OPSEU News banner

Judicial system draws attention to crisis in mental health underfunding

OPSEU / SEFPO flag
Facebook
Twitter
Email

Ontario is falling desperately short in its responsibility to protect and rehabilitate mental health patients who find themselves caught in the criminal justice system, says the Ontario Public Service Employees Union.

To address this crisis, OPSEU is calling on the provincial government to provide immediate, designated and sustainable funding that will permit mental health patients to access services they require – away from police cells and correctional facilities.

The problem facing this category of mental health patients was brought into focus in a Nov. 16 Globe and Mail story that reported how provincial judges have ordered hospital officials to stop shunting unfit offenders to provincial jails where they cannot be properly treated.
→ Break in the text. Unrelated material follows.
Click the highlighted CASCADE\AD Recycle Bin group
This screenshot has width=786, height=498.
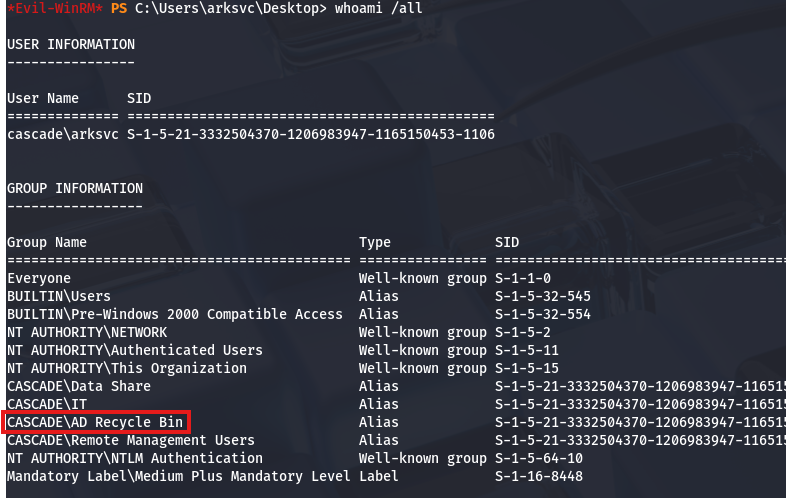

Judges are now ordering hospital officials to stop their practice of forcing patients who require care into provincial correctional facilities. The judges have awarded legal costs against the Crown for a “serious affront to the authority of the courts and a serious interference with the administration of justice,” according to the Globe story. 

The provincial government has been cutting costs at mental health facilities for years, promising funding to community alternatives but failing to implement these plans while mentally ill offenders continue to languish in correctional facilities.  According to the Ministry of Community Safety and Correctional Services, more than one-third of individuals in custody in Ontario suffer from some sort of mental illness.

Lawyers and advocates for mentally ill offenders are hoping that out of this battle between courts and hospitals there will emerge legislative changes to address these issues. While the court-ordered hospitalization for unfit offenders is a step in the right direction, empty beds do not magically appear. Until funding is restored to mental health facilities, patients and offenders will not receive proper treatments and protection.